Materne et ses deux garçons marchèrent longtemps en silence ; le pâle soleil d’hiver brillait sur la neige sans parvenir à la fondre, le sol restait ferme et sonore. Au loin, dans la vallée, se dessinaient avec une netteté surprenante les flèches des sapins, la pointe rougeâtre des rochers, les toits des hameaux avec leurs stalactites de glace, les petites fenêtres scintillantes et les pignons aigus. Les gens se promenaient dans la rue de Grandfontaine ; des jeunes filles étaient réunies autour du lavoir, quelques vieillards en bonnet de coton fumaient leur pipe sur le seuil de leurs maisonnettes.
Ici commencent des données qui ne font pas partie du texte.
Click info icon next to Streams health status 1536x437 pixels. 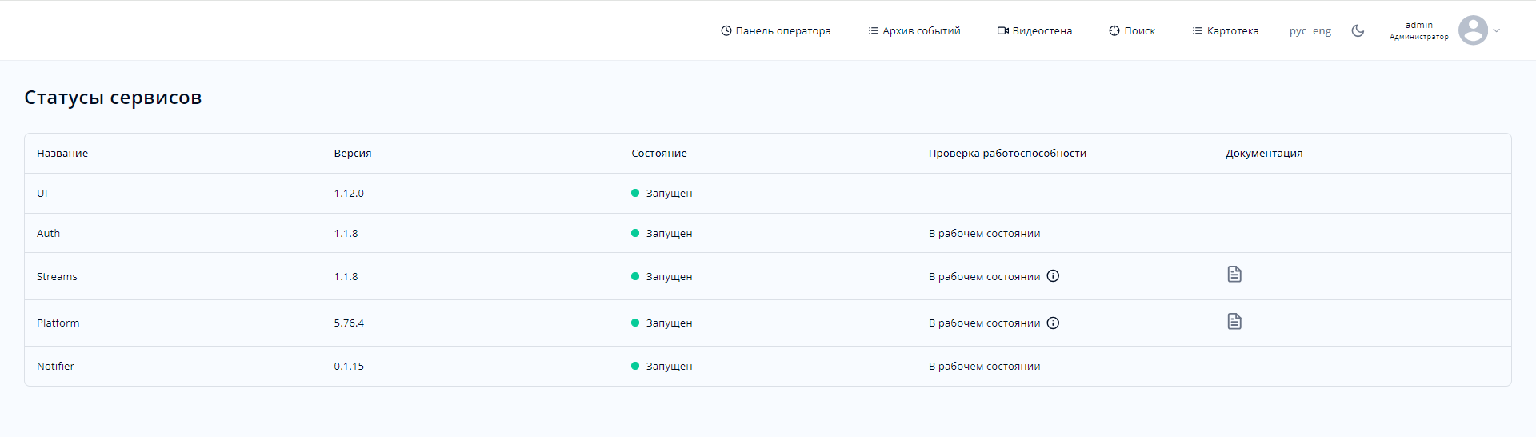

Tout ce petit monde, au fond de l’étendue bleuâtre, allait, venait et vivait sans qu’un souffle, un soupir parvînt à l’oreille des forestiers.

Le vieux chasseur fit halte à la lisière du bois et dit à ses fils : — Je vais descendre au village, chez Dubreuil, l’aubergiste de la Pomme de Pin. Il leur désignait de son bâton une longue bâtisse blanche, les fenêtres et la porte entourées d’une bordure jaune, et une branche de pin suspendue à la muraille en guise d’enseigne. — Vous m’attendrez ici ; s’il n’y a pas de danger, je me montrerai sur le seuil et je lèverai mon chapeau ; vous pourrez alors venir prendre un verre de vin avec moi.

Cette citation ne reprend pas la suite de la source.